Prechemotherapy mean HOMA-IR was 4.99 and significantly higher than the historical control group of the healthy population (p=0.008). Insulin resistance was detected in 15 (65.3%) of patients in our study. In a published study by Capasso et al. (19), insulin resistance was found in 49% of breast cancer patients. Similarly, Lawlor et al. (20) showed that hyperinsulinemia is positively linked with breast cancer in a cross-sectional study of 3868 women aged 60-79 years. In another study by Duggan et al. (21) in which 527 patients with early-stage breast cancer were evaluated, it was shown that with an increase in HOMA-IR score, survival due to breast cancer and all-causes decreased.
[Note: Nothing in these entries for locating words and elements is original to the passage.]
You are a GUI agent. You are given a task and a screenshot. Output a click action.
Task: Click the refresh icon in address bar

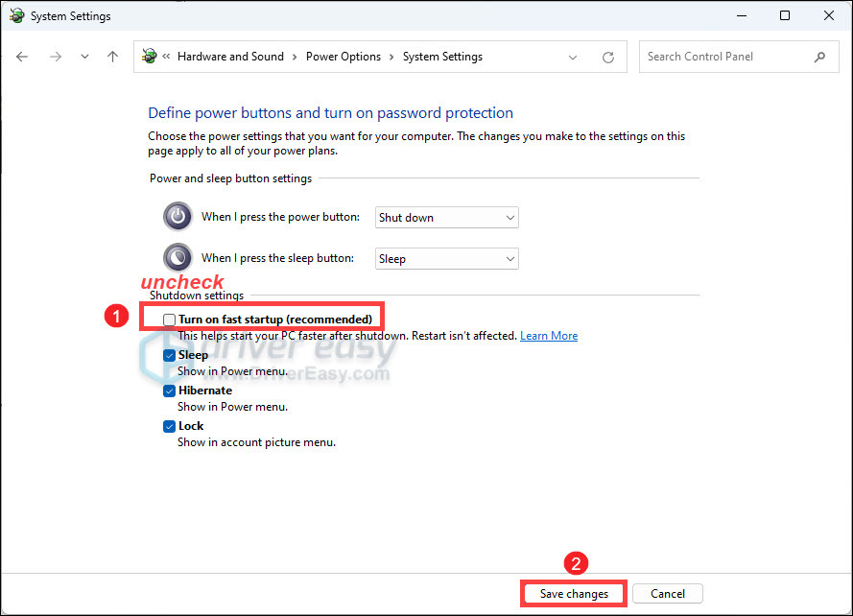click(608, 57)
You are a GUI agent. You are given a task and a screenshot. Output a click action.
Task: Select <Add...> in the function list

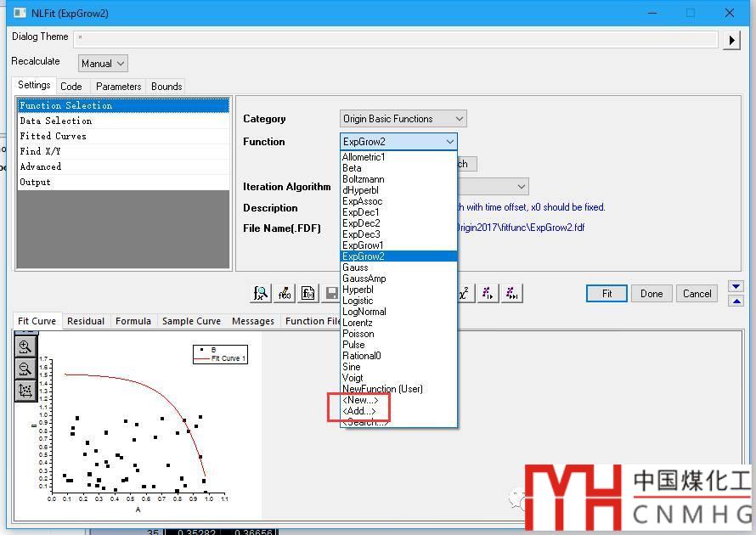click(x=358, y=411)
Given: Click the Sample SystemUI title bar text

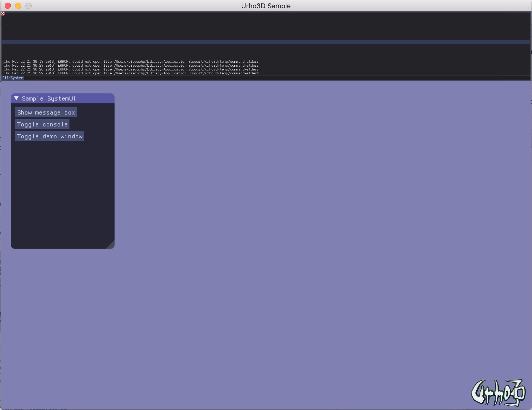Looking at the screenshot, I should point(49,98).
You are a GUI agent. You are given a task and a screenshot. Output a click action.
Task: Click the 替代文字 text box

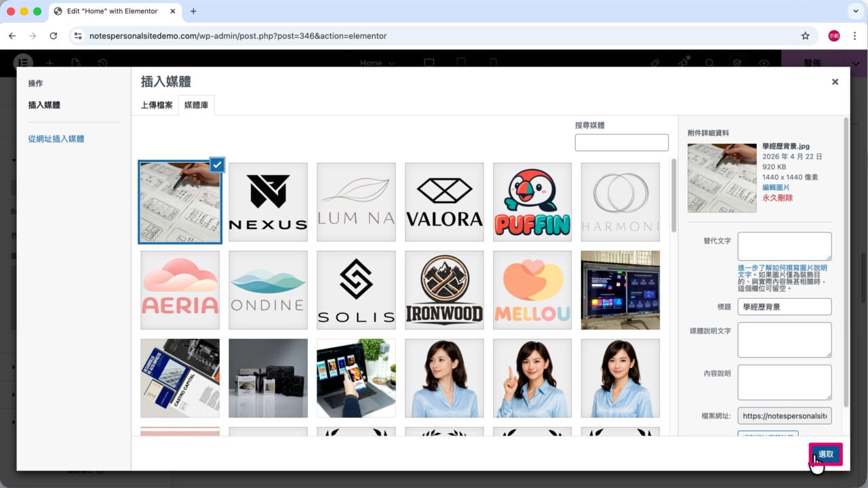tap(785, 247)
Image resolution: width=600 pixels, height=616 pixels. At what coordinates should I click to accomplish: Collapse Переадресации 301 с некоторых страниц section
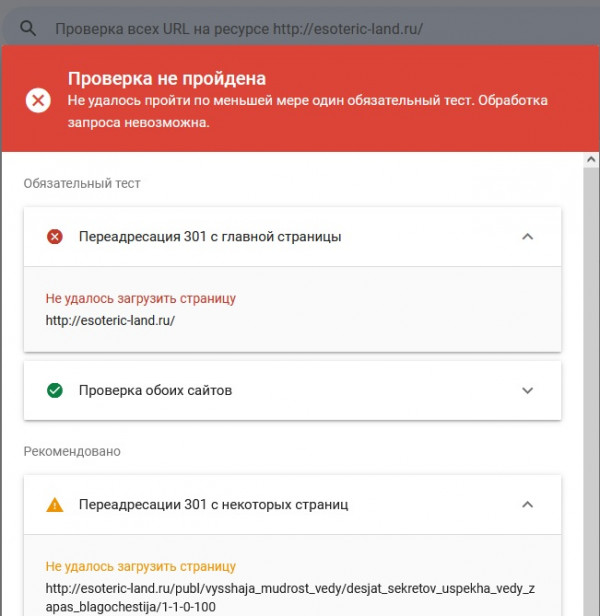point(527,505)
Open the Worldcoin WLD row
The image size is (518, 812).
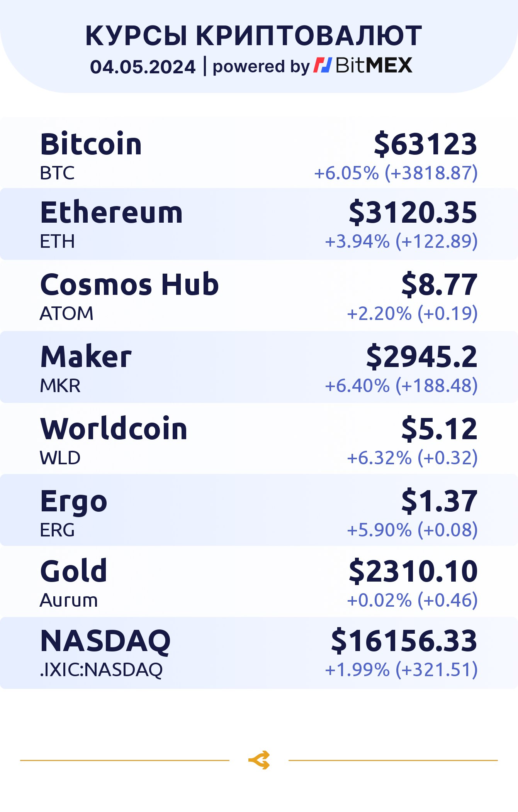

We found an increase in blood glucose levels during chemotherapy among patients who received dexamethasone. Similarly, Hickish et al. (22) found that blood glucose levels increase during chemotherapy. Also, hyperglycemia may result in transient hyperinsulinemia. Transient hyperglycemia may also affect the efficacy of chemotherapy by perturbations of the tumor microenvironment (14). Conversely, we did not find that transient hyperinsulinemia was associated with hyperglycemia. Some studies found increased HOMA-IR in breast cancer patients who received chemotherapy (18, 23, 24) but these changes tended to return to baseline in the 12th month (18, 25). A study including 128 breast cancer patients without a history of DM was found b-cell dysfunction and insulin resistance after systemic treatment (26). In another study by Chala et al. (27), a statistically significant decrease was found in 2-hour insulin levels in OGTT tests performed before and after chemotherapy.
Study Limitations
This study had some limitations. The number of patients was small, and therefore no differentiation was made for insulin resistance change according to chemotherapy groups. The patients had naturally taken steroids for premedication before the chemotherapy session.
Conclusion
In conclusion, we observed that patients with early breast cancer had a higher rate of insulin resistance. During and after the chemotherapy protocol, there was a statistically insignificant increase in fasting blood glucose levels, which is thought to be related to the steroid effect. However, the mean values of the HOMA-IR score decreased. These decreases can be explained by chemotherapy’s influence on the insulin pathway or more attention to nutritional status. Our study provides important data even though the number of patients is small due to the limited number of studies in the literature. However, further studies that included many patients needed to verify these results. There are limited studies examining insulin resistance and cancer development. Further translational studies must be conducted to elucidate the pathophysiological mechanisms leading to cancer development.